EXERCISE PROMPT
Please continue the passage about generalizing a theorem to strengthen induction hypotheses, starting after its last sentence.

PASSAGE GIVEN
This is a case where our induction hypotheses are not strong enough, and indeed, our entire theorem is not strong enough to be proved. This may seem like a strange claim, that we need to make the theorem more general in order to prove it, but when proving via induction, the theorem you are proving is also how the induction hypotheses are constructed, so if you need stronger induction hypotheses, it may mean you need a more general theorem. Then if we can prove this, we can define the original theorem as a corollary.
Let’s define a new theorem. Note that we also have to generalize our helper lemma, or else it will not apply!

GIVEN INFORMATION
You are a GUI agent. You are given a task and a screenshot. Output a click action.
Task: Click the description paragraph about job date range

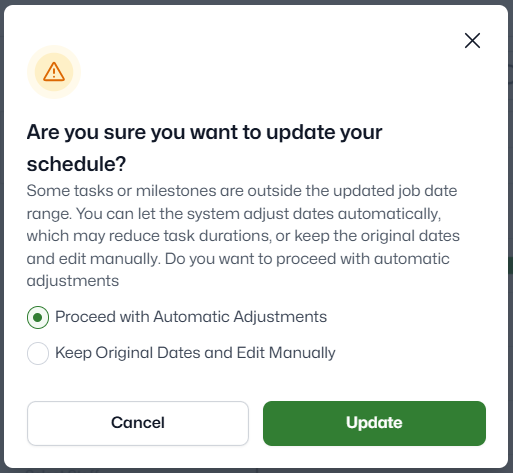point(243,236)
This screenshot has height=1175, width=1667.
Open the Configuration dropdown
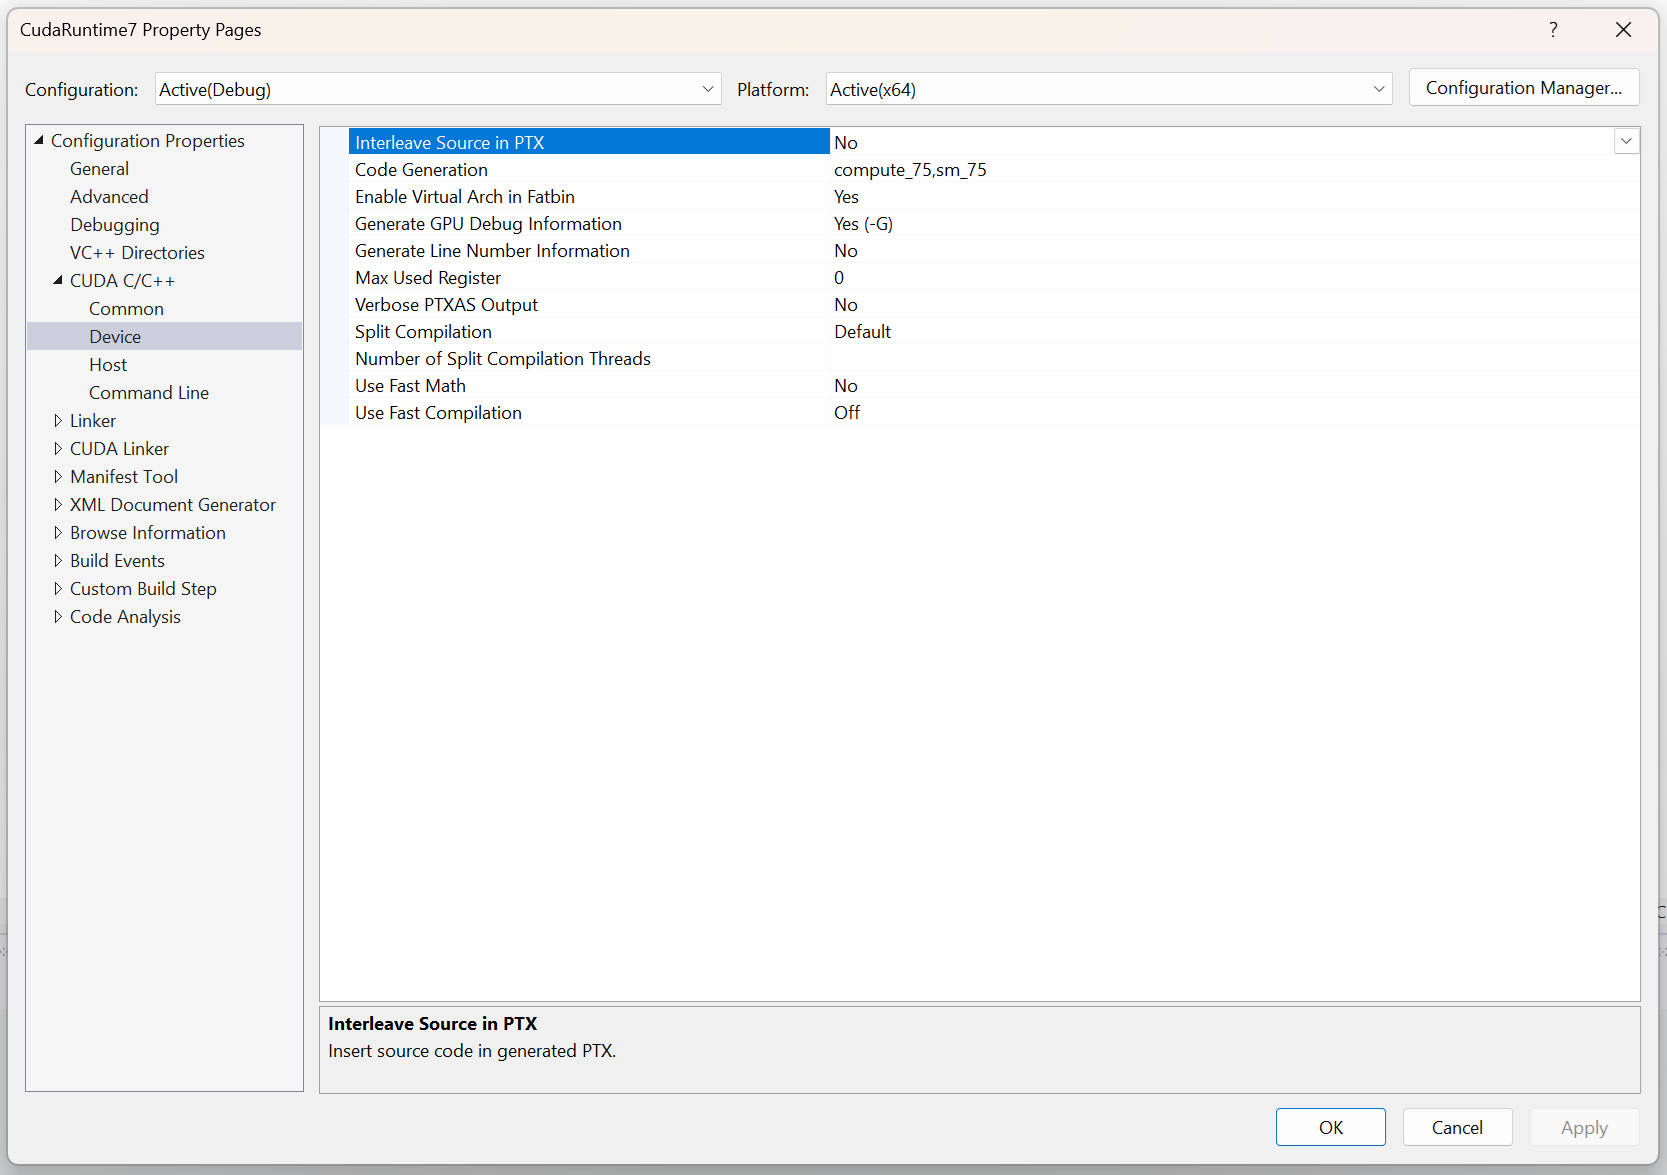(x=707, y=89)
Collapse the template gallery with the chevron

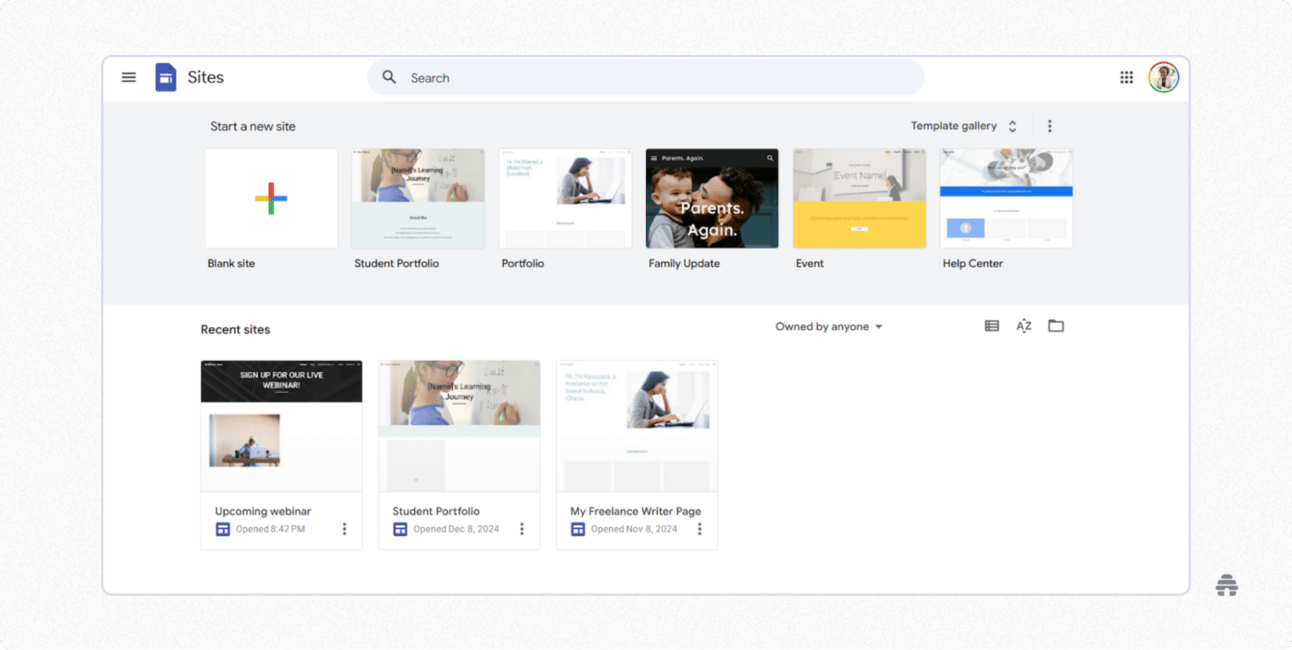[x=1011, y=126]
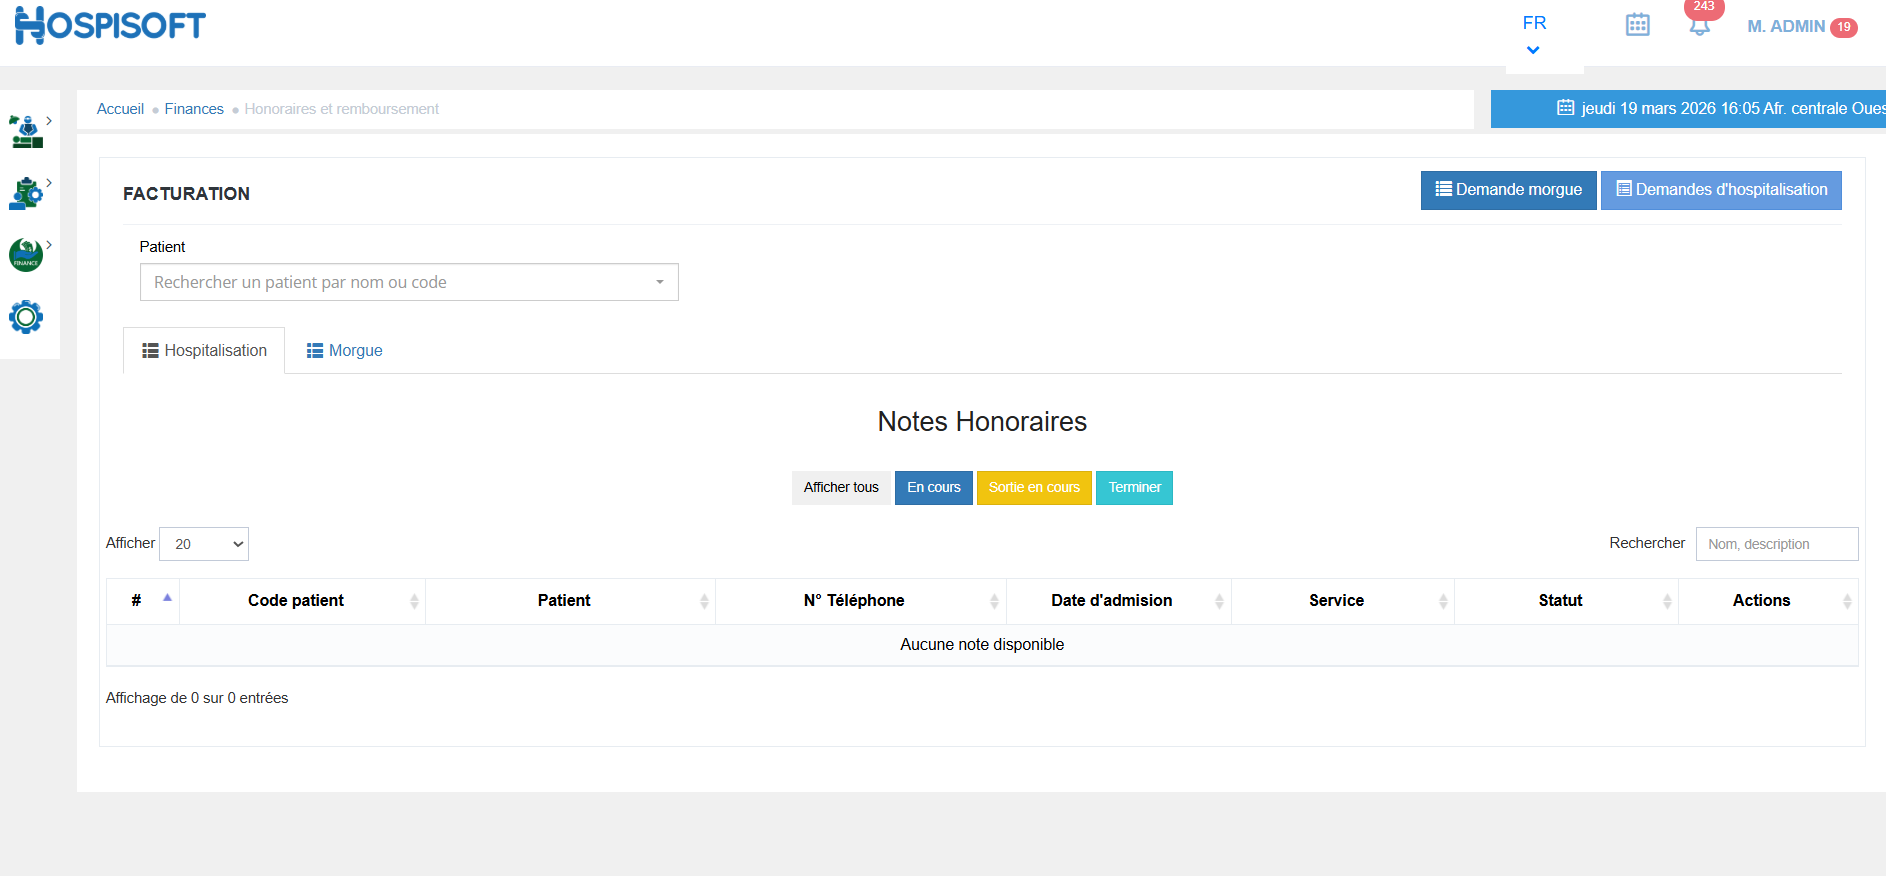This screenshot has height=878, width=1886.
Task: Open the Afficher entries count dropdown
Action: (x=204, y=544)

TASK OUTPUT
theorem instr_eval_app2 :
forall (is is' : List Instr) (s : List Nat),
Instr.eval (is ++ is') s =
Instr.eval is' (Instr.eval is s) :=
by sorry
theorem compile_correct_helper :
forall (e : ArithExpr) (s : List Nat),
Instr.eval (e.compile) s = (e.eval :: s) :=
by
intro e
induction e
case num n =>
intro s
simp only [ArithExpr.compile, Instr.eval, ArithExpr.eval]
case add e₁ e₂ ih₁ ih₂ =>
intro s
simp only [ArithExpr.compile, Instr.eval, ArithExpr.eval]
rw [instr_eval_app2]
rw [instr_eval_app2]
rw [ih₁]
rw [ih₂]
simp only [Instr.eval]
sorry
theorem compile_correct :
forall (e : ArithExpr),
Instr.eval (e.compile) [] = [e.eval] :=
fun e => compile_correct_helper e []
Now, we almost have the result: the only issue is that the order
of our operands is backwards. Now, we could finish this proof by
appealing to the commutativity of addition, but before doing that,
its worth wondering why this happened. If we do that,
we realize that our definition of compile is wrong! Since we are
pushing onto a stack, we should be compiling the second operand first,
then the first. Or, perhaps the Instr.add
instruction should
swap when it computes. Once we fix that, the proof goes through.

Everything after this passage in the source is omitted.